ReplyDeleteYou can't expect federal politicians to get very enthusiastic about the Tenth amendment, I guess, since it's clearly aimed at limiting their own power.
I suppose the Tenth Amendment, unlike the first nine, does not "hold out a personal promise."
ReplyDelete"You can't expect federal politicians to get very enthusiastic about the Tenth amendment"
ReplyDeleteA lot of them were pretty enthusiastic about it over the years.
I don't necessarily think "the Tenth Amendment is not part of RFK's case." He speaks of the Bill of Rights, "particularly" the first nine. But, that means more than the first nine. Why isn't the 10A included? He then speaks of the "addition" of the 14A, as if that is separate from the Bill of Rights. At least, that seems a reasonable interpretation.
The 10A is being diminished, yes, partially probably because it was then used as a tool of racism and other things he opposed.
This passage stuck out to me: "The British have proved a Constitution needn't be written."
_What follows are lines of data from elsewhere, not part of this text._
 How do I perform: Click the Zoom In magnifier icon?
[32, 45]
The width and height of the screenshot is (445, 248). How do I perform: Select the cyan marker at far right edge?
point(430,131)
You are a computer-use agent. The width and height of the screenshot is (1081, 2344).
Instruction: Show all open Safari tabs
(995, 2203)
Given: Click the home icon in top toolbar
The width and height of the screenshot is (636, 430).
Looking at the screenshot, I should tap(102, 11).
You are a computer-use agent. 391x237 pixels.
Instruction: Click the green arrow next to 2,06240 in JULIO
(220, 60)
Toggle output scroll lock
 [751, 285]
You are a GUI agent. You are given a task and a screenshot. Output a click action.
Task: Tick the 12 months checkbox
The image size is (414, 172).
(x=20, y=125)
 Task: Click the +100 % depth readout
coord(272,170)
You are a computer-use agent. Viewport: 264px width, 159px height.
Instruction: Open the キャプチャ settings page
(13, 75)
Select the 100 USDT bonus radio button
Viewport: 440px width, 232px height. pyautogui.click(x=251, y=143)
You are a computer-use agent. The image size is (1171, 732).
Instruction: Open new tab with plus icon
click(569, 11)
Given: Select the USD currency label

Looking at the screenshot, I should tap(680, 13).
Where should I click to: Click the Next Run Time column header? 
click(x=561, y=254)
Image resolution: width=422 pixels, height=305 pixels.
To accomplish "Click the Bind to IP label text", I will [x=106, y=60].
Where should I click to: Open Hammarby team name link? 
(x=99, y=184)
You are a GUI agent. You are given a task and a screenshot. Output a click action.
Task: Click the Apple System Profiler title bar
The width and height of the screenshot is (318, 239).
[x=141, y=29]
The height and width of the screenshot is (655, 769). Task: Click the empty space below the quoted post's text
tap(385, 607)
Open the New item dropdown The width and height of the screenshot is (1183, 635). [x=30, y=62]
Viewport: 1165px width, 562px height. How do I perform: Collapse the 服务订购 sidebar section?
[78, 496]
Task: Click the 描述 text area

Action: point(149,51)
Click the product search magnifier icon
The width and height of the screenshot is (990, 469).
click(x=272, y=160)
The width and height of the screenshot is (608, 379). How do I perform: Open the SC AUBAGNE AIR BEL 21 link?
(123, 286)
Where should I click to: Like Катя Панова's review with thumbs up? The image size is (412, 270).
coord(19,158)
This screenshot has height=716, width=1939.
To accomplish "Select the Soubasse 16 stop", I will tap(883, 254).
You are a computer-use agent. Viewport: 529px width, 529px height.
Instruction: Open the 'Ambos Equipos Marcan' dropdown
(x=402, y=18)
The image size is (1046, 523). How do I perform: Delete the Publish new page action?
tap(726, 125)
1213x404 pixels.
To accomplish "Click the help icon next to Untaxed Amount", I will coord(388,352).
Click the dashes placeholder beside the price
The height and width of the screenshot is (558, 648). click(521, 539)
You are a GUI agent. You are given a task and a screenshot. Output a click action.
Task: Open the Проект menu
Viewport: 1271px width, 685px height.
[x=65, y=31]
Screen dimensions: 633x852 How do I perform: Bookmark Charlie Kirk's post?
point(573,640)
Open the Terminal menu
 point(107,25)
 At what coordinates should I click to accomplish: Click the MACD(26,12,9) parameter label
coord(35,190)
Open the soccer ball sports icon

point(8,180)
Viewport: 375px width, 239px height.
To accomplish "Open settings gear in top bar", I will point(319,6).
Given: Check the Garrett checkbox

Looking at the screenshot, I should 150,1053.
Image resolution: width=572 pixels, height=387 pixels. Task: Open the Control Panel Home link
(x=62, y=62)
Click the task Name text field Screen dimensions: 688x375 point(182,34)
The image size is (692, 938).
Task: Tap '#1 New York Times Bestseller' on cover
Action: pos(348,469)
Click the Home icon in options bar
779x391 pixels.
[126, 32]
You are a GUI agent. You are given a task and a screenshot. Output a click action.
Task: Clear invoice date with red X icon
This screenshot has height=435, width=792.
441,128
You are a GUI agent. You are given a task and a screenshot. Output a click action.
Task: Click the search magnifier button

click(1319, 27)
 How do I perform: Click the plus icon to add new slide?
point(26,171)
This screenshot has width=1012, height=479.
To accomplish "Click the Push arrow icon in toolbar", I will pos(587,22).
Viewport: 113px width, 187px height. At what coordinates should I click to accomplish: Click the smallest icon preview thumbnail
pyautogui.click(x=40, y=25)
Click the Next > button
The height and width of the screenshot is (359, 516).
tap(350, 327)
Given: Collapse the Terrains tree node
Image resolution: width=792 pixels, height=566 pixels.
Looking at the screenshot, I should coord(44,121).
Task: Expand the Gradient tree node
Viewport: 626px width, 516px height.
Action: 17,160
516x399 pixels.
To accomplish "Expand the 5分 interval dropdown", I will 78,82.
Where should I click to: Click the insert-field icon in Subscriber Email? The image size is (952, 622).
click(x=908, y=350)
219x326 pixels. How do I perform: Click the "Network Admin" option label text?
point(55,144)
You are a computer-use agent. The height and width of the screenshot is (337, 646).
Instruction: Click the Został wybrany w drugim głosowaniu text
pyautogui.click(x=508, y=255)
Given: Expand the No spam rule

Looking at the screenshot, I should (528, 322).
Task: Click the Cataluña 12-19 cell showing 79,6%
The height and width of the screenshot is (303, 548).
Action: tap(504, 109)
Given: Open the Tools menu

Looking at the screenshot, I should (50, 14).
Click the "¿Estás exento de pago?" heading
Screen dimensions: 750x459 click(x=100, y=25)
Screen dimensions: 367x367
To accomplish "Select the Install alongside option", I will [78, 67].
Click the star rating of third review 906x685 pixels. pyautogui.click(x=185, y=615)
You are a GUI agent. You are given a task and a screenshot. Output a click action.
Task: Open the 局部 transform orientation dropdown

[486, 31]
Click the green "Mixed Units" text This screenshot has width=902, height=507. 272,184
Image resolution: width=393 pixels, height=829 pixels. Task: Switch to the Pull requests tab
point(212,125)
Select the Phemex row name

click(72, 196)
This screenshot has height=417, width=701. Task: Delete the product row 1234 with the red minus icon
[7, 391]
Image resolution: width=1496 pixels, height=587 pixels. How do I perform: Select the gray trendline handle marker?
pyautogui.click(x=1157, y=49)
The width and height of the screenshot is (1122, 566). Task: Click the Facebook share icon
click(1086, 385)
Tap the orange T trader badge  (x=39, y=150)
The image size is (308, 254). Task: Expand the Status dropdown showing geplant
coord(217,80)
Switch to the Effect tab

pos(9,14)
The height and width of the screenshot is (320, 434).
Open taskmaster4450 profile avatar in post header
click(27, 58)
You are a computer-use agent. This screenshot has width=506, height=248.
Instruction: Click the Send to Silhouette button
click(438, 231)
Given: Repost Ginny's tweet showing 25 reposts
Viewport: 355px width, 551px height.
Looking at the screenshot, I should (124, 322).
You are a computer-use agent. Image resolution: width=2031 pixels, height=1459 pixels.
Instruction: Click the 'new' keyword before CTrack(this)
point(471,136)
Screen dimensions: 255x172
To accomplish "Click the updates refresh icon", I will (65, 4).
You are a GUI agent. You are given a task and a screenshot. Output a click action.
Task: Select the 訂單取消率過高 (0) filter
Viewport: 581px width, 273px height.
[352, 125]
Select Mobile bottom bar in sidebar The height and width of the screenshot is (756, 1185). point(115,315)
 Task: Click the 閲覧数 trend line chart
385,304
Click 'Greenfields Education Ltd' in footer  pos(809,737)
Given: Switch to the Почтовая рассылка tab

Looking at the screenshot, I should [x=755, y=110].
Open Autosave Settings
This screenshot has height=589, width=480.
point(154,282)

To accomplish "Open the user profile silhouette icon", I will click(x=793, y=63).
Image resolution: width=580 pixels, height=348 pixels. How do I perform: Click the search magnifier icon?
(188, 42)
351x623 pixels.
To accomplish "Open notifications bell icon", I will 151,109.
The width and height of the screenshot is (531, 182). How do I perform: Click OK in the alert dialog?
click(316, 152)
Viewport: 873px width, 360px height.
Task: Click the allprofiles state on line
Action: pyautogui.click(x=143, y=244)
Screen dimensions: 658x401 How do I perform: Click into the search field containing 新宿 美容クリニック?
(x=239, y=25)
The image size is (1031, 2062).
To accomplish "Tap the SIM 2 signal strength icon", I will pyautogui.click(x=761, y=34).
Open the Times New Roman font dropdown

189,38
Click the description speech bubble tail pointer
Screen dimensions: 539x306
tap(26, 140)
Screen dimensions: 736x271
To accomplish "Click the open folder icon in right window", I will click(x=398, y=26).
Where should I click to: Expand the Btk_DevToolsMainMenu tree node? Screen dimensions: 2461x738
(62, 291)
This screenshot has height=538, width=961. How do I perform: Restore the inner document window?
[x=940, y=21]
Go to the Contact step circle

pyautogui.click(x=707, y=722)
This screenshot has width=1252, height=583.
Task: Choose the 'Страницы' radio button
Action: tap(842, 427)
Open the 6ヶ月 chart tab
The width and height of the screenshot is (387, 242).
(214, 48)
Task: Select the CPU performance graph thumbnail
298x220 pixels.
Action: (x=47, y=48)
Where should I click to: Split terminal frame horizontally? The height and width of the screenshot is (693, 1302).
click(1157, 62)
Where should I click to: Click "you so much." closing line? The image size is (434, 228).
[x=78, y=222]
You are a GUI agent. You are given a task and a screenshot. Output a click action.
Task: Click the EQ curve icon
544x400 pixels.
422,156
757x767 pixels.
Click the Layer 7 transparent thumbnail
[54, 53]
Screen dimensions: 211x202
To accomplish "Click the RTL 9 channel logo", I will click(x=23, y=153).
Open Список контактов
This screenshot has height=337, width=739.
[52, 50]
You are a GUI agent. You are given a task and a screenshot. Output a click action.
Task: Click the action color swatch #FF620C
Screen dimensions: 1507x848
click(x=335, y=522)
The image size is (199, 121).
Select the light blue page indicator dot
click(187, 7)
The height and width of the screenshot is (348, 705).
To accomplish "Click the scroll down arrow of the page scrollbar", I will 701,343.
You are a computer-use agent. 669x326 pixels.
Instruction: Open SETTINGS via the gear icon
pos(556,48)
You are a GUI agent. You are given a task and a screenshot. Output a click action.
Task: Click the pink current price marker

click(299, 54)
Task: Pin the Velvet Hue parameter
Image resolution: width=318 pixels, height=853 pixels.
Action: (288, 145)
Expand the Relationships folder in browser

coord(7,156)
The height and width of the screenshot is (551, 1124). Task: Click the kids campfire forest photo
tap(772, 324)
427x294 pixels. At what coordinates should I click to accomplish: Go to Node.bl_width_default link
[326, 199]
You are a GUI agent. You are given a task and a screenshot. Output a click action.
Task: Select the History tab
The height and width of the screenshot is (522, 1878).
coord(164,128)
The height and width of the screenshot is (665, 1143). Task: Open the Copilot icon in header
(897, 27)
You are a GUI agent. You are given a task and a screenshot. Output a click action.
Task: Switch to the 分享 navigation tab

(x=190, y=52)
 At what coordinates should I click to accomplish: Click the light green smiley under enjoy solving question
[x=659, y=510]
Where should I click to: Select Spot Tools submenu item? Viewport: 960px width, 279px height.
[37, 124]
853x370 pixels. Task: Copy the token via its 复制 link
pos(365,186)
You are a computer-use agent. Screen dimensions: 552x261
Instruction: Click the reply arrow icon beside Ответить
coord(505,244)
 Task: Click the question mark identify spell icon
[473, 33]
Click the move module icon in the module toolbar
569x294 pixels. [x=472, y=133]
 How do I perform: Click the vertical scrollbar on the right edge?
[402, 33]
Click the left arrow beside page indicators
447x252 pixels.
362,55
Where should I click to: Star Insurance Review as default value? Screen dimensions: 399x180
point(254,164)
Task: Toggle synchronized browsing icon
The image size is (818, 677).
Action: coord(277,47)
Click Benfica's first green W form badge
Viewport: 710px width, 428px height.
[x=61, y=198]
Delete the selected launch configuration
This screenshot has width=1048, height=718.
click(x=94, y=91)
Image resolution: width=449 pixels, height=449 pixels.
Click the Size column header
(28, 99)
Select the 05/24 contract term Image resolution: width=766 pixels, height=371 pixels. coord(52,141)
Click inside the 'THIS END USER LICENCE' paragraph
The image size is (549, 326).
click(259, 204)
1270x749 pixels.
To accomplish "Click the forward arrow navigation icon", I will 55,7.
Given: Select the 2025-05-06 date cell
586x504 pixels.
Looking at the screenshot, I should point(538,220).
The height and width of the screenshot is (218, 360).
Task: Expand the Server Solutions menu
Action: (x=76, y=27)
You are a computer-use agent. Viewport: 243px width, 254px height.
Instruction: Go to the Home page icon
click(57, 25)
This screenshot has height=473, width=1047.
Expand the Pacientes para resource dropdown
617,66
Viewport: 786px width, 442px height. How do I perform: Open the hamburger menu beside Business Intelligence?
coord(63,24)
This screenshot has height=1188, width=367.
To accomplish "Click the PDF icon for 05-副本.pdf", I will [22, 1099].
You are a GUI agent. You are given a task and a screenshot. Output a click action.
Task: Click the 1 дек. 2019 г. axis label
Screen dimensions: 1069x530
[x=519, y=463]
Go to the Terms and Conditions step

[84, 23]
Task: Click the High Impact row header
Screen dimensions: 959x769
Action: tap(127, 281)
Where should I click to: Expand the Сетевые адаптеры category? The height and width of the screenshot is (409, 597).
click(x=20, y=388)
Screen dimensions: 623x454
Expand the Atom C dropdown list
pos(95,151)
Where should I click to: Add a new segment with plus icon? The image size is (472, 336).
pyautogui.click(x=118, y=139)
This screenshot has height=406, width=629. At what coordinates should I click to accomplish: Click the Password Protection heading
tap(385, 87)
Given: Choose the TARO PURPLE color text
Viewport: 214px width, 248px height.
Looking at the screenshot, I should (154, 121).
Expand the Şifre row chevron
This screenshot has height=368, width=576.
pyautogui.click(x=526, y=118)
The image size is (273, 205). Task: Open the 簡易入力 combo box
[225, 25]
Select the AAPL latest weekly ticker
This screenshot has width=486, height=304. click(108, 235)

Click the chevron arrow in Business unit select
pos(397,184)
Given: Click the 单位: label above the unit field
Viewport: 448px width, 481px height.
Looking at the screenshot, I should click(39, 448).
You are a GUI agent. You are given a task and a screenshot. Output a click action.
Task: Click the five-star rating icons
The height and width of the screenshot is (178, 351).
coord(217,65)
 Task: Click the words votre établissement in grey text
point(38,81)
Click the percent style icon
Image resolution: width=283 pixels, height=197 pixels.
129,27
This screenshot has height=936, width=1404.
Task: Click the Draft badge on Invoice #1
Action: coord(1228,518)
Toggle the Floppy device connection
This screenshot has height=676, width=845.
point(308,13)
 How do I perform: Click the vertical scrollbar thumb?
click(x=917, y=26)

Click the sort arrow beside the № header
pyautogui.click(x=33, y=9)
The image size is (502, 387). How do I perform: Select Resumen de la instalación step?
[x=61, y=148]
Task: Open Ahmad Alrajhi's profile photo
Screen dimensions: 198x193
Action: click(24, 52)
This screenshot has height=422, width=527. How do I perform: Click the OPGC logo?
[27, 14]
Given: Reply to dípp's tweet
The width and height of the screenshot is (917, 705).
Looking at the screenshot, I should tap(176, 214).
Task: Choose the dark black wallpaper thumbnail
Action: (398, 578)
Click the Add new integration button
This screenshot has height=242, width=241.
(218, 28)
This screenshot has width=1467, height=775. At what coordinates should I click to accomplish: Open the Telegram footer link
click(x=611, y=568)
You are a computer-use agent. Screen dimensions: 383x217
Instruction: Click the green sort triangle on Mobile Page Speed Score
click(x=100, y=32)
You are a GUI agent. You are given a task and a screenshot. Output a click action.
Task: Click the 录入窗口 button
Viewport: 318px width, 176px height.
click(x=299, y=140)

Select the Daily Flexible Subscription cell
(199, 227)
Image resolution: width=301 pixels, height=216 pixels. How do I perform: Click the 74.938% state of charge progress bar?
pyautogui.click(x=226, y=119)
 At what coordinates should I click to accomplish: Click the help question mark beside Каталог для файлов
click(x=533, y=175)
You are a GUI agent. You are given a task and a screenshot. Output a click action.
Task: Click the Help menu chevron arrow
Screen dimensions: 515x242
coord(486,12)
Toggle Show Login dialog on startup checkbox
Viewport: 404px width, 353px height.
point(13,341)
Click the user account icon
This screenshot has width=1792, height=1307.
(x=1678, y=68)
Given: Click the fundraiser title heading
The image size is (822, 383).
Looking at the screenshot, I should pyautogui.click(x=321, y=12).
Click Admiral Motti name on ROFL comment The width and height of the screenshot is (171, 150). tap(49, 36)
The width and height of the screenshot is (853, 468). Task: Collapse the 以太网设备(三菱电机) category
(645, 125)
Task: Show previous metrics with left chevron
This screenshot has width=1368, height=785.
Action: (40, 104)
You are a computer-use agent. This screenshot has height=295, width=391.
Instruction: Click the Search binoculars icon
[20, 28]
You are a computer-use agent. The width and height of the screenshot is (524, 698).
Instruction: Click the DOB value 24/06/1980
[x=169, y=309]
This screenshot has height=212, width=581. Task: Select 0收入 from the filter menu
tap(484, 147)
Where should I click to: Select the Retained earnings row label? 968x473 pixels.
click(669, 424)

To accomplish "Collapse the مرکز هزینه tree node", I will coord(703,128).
ReplyDeleteGiven the Brit government's history with the American colonies, the Irish and Scots, as well as occasionally with the English themselves, a largely unwritten constitution gas serious limitations.
That was my impression, too: The British have, by now, proven that a Constitution actually DOES need to be written.
ReplyDeleteSadly, at this point the US has demonstrated along with the USSR, that writing it down isn't enough. I think it's an open question whether anything is enough, in the long run.
Written/unwritten...perhaps we can come to the conclusion that that is not the most interesting or important fact about 'a' 'constitution' ... Many/most/all of us here are lawyers or legally trained so prescription is always foremost in our minds, but the word 'constitution' is just as much about what is 'in fact done' as it about 'what is prescribed to be done.' Aristotle's 'Constitution of Athens' (and his lost collection of hundreds of other ancient constitutions) is all about what 'was in fact done.' In certain respects our 1789 Constitution is hardly 'constitutive' ...not only does it not tell us who 'citizens' of the US are or should be, but it says virtually nothing about the territory on which they reside or how that territory is or should be organized (as witnessed by the confusion surrounding the status of the Northwest Territories Act after the 1789 Constitution was adopted, the debates around the Louisiana Purchase, the mess made in the granting of statehood to Ohio etc...). The specification of citizenship in the 14th Amendment was truly a reconstituting of the US and is a crucial reason for including that Amendment in any 'Bill of Rights.'
ReplyDelete"Written/unwritten...perhaps we can come to the conclusion that that is not the most interesting or important fact about 'a' 'constitution'"
ReplyDeleteI would argue that, unwritten, or at least, unrecorded in some fixed form, you don't HAVE a constitution, just habits of governance, liable to fall the moment somebody decides to alter them.
"In certain respects our 1789 Constitution is hardly 'constitutive' ...not only does it not tell us who 'citizens' of the US are or should be, but it says virtually nothing about the territory on which they reside or how that territory is or should be organized"
That's because it didn't constitute a nation, but instead a federation of pre-existing states. It didn't have to specify a lot of things, because they weren't within it's purview anyway.